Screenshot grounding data
=== Section Start ===
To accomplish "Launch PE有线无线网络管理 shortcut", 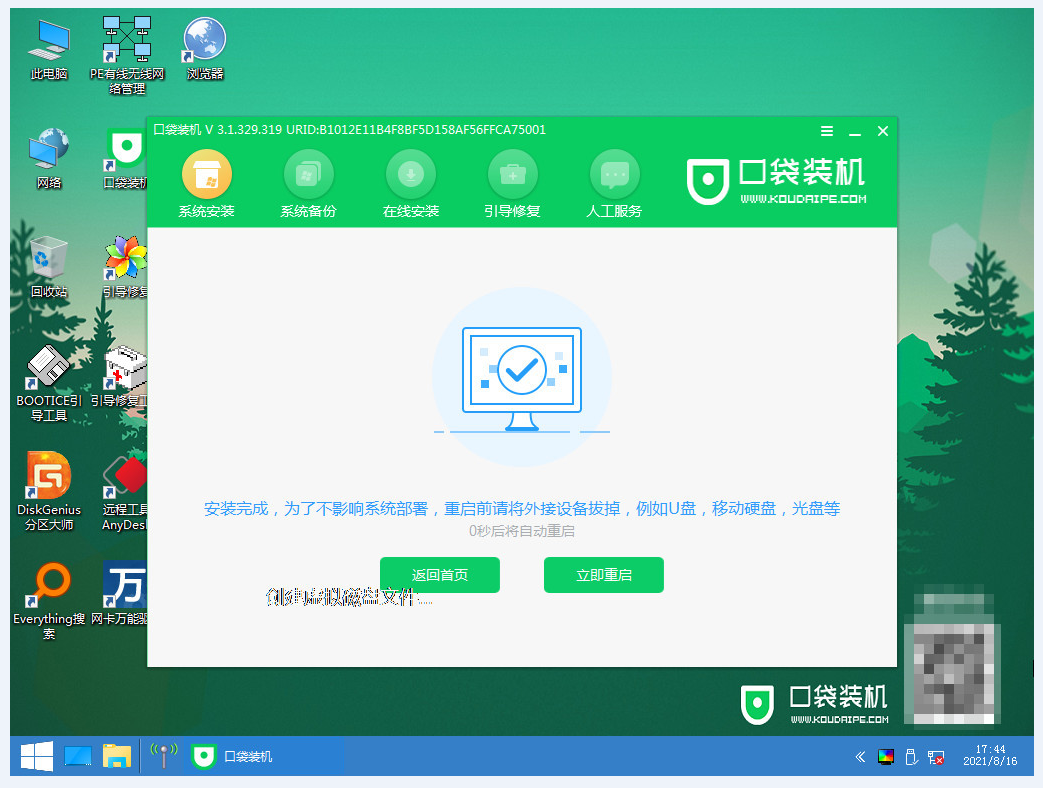I will [127, 56].
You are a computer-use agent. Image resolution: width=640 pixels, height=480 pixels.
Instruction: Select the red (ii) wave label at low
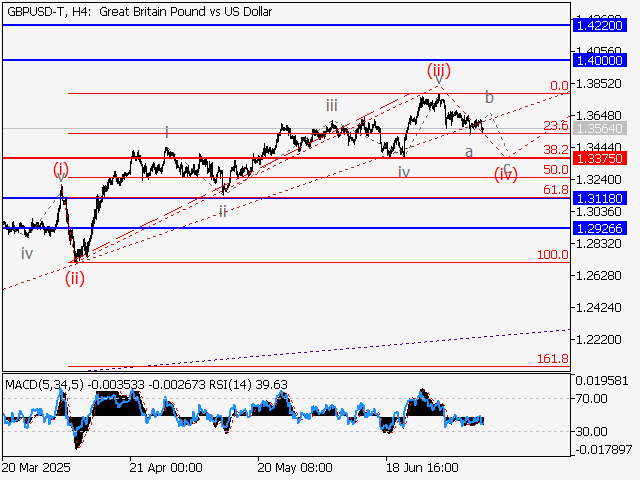coord(75,279)
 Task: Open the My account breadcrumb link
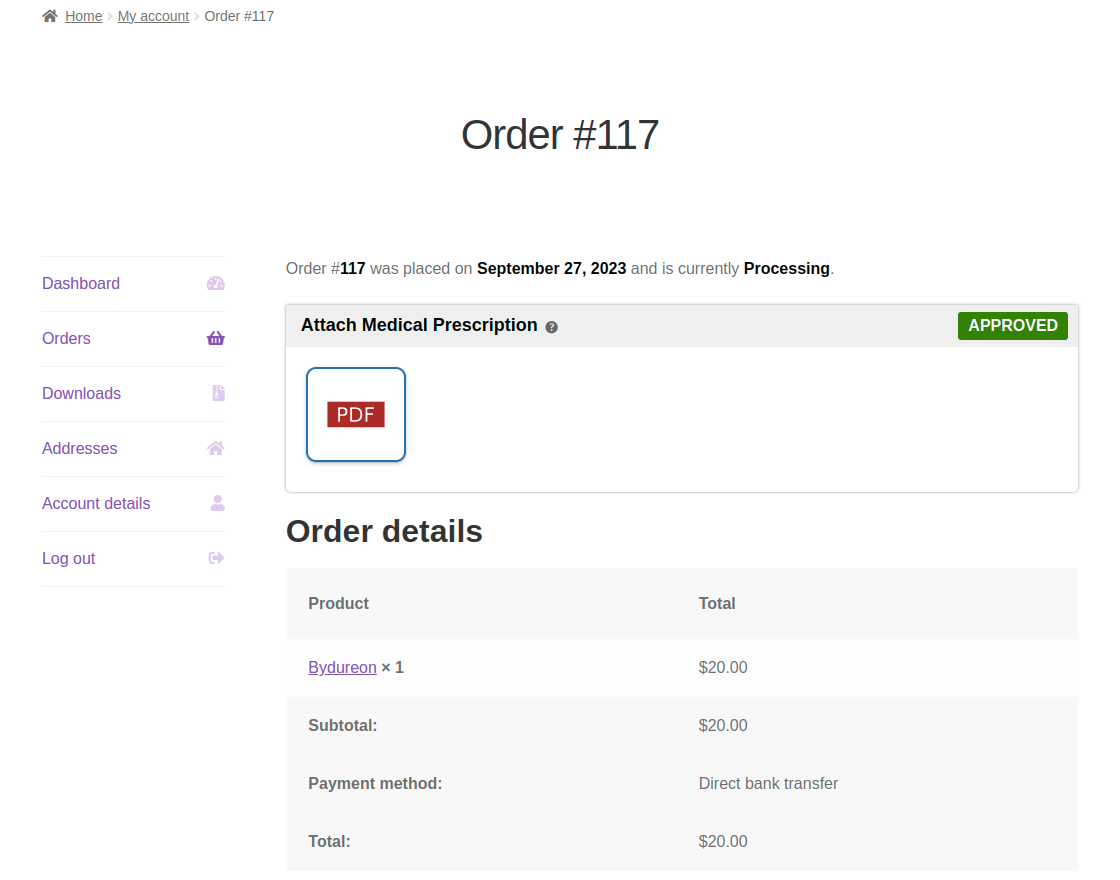click(153, 15)
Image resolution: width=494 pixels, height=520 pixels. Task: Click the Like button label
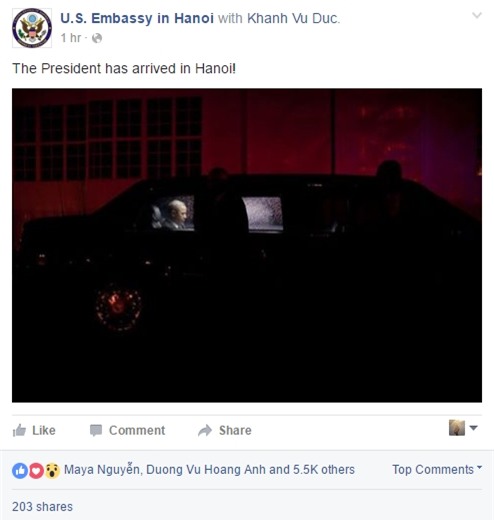(x=44, y=430)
=== Section End ===
§ TASK TO CARRY OUT:
Only the lines from the one with "Image resolution: width=494" through the final line of the entries above should be transcribed, exactly and without pictures.

§ THE ANSWER:
Image resolution: width=494 pixels, height=520 pixels. Task: Click the Like button label
(x=44, y=430)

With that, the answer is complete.